Post by Michael Kenny » 07 Jan 2017, 22:13

sandeepmukherjee196 wrote:
The self-deprecation of the German race and their collective shame, weren't the same as that of the Japanese. Losing a major war is one thing but getting to collectively believe in the enemies' version of things and their evaluation of yourself..is totally at another level of losing your identity!
The 'Germans' are not a race. This basic error plus your allusion to 'losing their 'identity' (dog whistle/code for immigration)is the rhetoric of the lunatic far-right.

sandeepmukherjee196 wrote:France declared war on Germany not the other way round.
Another far-right lie and so indicative of your mind-set.


sandeepmukherjee196 wrote: There was no German version of the Morgenthau Plan directed towards France. In practice too, Germany started a benign occupation of Northern France.
France was systematically looted by the German. Her industry, agricultural output, cultural heritage and natural resources were stolen and her population enslaved. Only the most myopic die-hard Nazi admirer would suggest otherwise.

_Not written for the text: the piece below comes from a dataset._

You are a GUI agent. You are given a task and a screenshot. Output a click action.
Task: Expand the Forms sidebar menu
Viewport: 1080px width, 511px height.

sandeepmukherjee196 wrote: Everyone very conveniently forgets that French society was deeply divided in the 30s. All facts about the fissures in French public opinion about the occupation and the Vichy Govt are driven under the carpet. But a genuine study of history has to transcend all that I guess.
All societies have divisions and your utter contempt and hatred for the anti-Nazi faction inside Germany is only matched by your deep uncritical admiration for the French who threw in their lot with Hitler and his band of cut-throat war criminals. If you want to find out about duty and honour far better to study the actions of 2e DB rather than the laughably overblown claims of a couple deluded French traitors.